For eight years, Michelle Obama has been the first lady of America. But she's also been America's mom, the woman out there telling our kids to eat their vegetables, to get outside and play. Is it any wonder America's mom just turned the entire election into a commentary on how you raise your kids? Is there any other way to look at the first lady's Democratic National Convention speech?
Coming on the heels of an impassioned New Jersey Senator Cory Booker calling for "a country that doesn't degrade or demean other folks but elevates our nation and pulls us together," Michelle Obama stepped in to remind us that little pitchers have very big ears... and they're listening to all the infighting, backbiting and Donald Trump's schoolyard bullying.
Using her own girls as stand-ins for every American child, Michelle Obama reminded us that she tells her girls, "When someone is cruel or acts like a bully, you don't stoop to their level."
She told us what kind of president she wants for her girls — a president who knows that the issues of a presidency aren't black-and-white and cannot be "boiled down to 140 characters."
She wants "a president with a record of public service, someone whose life's work shows our children that we don't chase fame and fortune for ourselves."
She wants all us American parents to sit down and have a good, long think about who it is we want our kids to see on the TV screen while they're eating their Cheerios before school, because that's the person they're going to be looking up to for at least the next four years.
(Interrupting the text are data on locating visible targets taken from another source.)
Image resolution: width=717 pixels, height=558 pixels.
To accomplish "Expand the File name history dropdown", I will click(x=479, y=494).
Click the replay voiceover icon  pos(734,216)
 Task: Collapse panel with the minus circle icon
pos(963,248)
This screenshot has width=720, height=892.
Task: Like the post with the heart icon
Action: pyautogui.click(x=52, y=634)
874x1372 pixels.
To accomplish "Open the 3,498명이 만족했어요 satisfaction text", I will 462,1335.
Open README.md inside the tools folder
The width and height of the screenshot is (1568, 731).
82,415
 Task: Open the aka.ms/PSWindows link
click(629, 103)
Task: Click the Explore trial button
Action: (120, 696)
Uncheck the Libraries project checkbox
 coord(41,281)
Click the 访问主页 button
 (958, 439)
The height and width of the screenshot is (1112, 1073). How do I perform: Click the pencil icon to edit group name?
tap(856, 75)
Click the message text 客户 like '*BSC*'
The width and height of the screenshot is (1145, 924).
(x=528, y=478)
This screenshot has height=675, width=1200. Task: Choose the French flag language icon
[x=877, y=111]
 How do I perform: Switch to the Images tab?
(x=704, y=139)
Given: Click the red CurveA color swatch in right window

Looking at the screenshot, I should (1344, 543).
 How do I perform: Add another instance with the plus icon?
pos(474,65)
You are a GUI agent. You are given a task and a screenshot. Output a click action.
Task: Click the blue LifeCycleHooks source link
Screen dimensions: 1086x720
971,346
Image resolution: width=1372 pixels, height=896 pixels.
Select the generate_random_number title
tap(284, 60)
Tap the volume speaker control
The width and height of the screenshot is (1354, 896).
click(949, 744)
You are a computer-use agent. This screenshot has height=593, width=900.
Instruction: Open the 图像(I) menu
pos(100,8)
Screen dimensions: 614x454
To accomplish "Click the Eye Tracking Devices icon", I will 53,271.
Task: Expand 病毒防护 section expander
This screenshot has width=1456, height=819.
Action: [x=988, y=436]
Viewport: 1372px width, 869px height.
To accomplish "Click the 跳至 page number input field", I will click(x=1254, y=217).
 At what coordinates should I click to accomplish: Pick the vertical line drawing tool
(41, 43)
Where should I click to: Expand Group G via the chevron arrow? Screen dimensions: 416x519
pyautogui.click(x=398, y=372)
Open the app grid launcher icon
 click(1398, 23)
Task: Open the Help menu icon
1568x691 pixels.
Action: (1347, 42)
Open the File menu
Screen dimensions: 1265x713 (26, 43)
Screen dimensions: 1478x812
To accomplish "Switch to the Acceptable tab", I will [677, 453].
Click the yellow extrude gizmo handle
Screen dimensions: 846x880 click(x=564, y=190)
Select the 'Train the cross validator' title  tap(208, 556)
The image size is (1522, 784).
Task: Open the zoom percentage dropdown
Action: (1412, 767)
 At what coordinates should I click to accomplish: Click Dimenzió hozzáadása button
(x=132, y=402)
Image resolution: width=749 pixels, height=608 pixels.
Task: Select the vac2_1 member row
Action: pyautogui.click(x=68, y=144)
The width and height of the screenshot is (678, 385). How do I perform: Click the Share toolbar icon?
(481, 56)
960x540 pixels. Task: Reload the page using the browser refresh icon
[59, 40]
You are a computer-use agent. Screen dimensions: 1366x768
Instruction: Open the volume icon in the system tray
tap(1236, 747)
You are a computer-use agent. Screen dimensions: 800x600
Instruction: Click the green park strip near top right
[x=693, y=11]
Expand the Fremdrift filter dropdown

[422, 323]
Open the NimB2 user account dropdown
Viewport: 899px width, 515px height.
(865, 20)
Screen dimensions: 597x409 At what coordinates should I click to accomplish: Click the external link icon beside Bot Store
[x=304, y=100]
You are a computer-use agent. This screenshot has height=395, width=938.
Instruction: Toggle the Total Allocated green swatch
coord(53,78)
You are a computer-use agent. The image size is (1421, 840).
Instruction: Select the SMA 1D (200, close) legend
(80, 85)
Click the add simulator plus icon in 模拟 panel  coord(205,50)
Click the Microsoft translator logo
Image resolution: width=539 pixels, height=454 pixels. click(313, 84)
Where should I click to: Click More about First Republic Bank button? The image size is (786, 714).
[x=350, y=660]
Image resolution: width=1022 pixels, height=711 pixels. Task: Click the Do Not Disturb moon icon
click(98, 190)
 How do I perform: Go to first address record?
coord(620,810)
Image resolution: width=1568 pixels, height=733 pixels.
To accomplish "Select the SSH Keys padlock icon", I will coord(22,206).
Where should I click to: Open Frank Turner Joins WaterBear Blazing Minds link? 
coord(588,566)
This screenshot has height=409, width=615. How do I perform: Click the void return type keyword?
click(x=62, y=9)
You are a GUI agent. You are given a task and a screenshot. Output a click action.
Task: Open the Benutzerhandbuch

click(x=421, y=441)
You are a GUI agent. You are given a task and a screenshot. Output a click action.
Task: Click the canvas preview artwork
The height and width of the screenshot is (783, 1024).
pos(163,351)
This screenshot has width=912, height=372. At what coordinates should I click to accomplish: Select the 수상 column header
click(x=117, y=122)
Do we want the woman who will let little girls and little boys both know that gender is not a barrier to anything, not even the presidency? Or do we want the guy who mocks people with disabilities on camera and calls women fat pigs?
And after you've got the whole "I pick good role models for my kids" issue sorted, next comes the "I plan for my kids' futures" issue, courtesy of Mrs. Obama, because squirreling away a little mad money for the day they go to college isn't going to be of help to them if the country they call home is a hot mess.
As the first lady pointed out, "Being president is about one thing and one thing only. It's about leaving something better for our kids."
One president gets four years to change a nation for the better or the worse, and if they take America down the wrong path, getting back to the beginning is no easy course correction (see also President Barack Obama's uphill battle to fix an economic disaster he inherited).
"We cannot afford to be tired or frustrated or cynical," Obama said. "Between now and November, we need to do what we did eight years ago and four years ago: We need to knock on every door. We need to get out every vote."
Put more directly, America's mom just told us all to stop being so GD self-centered and start thinking about what the hell is going to happen after our Facebook memes and Twitter hashtags have been lost in the ether and a whole other generation has to deal with the consequences of what we do... or don't do... come November. Because choosing a president isn't about who has the cleverest quips or the coolest swag, who's got the best Instagram photos or who can convince Chachi to break every '70s kid's ever-loving heart. And lest you think she's preaching to the wrong choir, let's not forget that this speech came just about an hour after Sarah Silverman had to hush a crowd full of angry Bernie or Bust protesters booing her for crossing the aisle to support Hillary Clinton.
There are a lot of angry Americans who aren't exactly sitting down with clear heads to think through what it will actually take to get a candidate elected this fall... or what will happen if they can't come together for one.
If you can't do it for yourself, take the first lady's advice — do it for your kids.